Helena Zengel dans "Benni" le film de Nora Fingscheidt. [DR]
Helena Zengel dans "Benni" le film de Nora Fingscheidt. - [DR]
Premier long métrage de l'Allemande Nora Fingscheidt, "Benni" raconte le parcours d'une gamine de 9 ans qui ne peut s'empêcher d'être violente. La jeune Helena Zengel est à couper le souffle.

"Benni" est un film époustouflant, d'une grande intensité, d'une vitalité hors norme, mais terriblement rude. A l'image de son héroïne, une petite fille de 9 ans, qui cherche l'amour exclusif de sa mère et, qui ne le trouvant pas, reste enfermée dans une agressivité et une violence, envers les autres et elle-même, que rien ne peut juguler.

De maisons en foyers, d'électrochocs en thérapies douces, Benni reste ingérable. Ni sa mère, complètement dépassée, ni son éducateur avec qui elle noue pourtant une relation forte, ni sa bienveillante famille d'accueil ne parviennent à l'apaiser. Benni est ingérable. Sa douceur n'a d'égal que sa rage. Elle est épuisante et pousse tout le monde à bout. En allemand, on dit "Systemsprenger" (planter le système), son titre d'origine.

Il faut dire que le jeu de la petite Helena Zengel est stupéfiant. Elle réussit à rendre attachante cette guerrière, à mettre de la vulnérabilité dans sa colère et de la compassion dans sa violence. Elle réussit même à nous faire complètement flipper - comme dans un film d'horreur - quand elle prend un nourrisson dans ses bras. A tout moment, on sent qu'elle peut basculer. Tout devient inflammable avec elle.

Osmose entre le film et son sujet

Heureusement, le film se retient. Il n'instrumentalise pas son héroïne à des fins émotionnelles, il l'accompagne jusque dans sa mise en scène fusionnelle: énergique jusqu'à sortir du cadre, colorée (subtil nuancier qui épouse les humeurs de son héroïne) et découpée comme son modèle est saccadé.
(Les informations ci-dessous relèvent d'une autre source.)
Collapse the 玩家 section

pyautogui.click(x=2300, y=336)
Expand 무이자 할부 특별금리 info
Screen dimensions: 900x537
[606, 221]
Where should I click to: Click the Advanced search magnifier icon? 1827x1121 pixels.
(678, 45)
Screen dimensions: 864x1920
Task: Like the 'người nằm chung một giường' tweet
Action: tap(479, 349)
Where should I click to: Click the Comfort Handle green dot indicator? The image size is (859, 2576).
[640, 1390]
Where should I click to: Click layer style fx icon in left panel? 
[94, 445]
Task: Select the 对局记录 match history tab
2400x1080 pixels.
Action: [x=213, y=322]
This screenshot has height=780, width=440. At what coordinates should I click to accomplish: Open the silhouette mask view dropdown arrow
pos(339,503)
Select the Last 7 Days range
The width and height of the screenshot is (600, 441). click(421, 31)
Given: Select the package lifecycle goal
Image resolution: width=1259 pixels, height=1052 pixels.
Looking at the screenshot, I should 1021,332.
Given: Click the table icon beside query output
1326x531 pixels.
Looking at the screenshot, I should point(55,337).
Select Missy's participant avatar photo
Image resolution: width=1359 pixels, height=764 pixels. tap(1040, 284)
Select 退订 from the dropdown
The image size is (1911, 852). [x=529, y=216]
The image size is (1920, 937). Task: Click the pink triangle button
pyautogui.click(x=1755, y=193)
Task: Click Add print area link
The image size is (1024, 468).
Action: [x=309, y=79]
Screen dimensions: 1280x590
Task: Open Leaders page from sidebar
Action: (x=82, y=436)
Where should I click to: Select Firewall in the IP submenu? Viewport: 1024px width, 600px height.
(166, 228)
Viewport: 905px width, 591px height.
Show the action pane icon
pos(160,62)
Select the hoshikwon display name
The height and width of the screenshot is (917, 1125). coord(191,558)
L'image exprime ce que Benni est incapable de dire avec des mots. Tout se passe comme si le film était l'interprète, le traducteur, le sismographe de ses différents états d'âme. Y compris dans ses sempiternels retours à la case départ.

Helena Zengel dans "Benni" le film de Nora Fingscheidt. [DR]
Helena Zengel dans "Benni" le film de Nora Fingscheidt. [DR]

Hommage au travail des éducateurs

Réalisé après des années de documentation et primé lors de la dernière Berlinale, "Benni" est le premier long métrage de l'Allemande Nora Fingscheidt qui adopte, dès la scène d'ouverture, le point de vue de son héroïne. Ce qui ne l'empêche pas de s'intéresser de très près à tous les autres protagonistes; de rendre hommage au travail colossal effectué par les services sociaux et les éducateurs; de montrer l'impasse dans laquelle se retrouve la mère qui a peur de sa fille et protège ses deux autres enfants; de témoigner de la bienveillance de tous ces bénévoles qui font au mieux mais en vain.

La force de ce premier long métrage tient aussi à la relation qu'il noue avec le spectateur, lequel ne cesse de s'interroger (Que ferais-je à la place de la mère? De l'éducateur? Du médecin?) tout en testant sa résistance face à cette petite fille sauvage et originale qui ne cesse de courir, et qui nous met au défi de l'arrêter. Bouleversant.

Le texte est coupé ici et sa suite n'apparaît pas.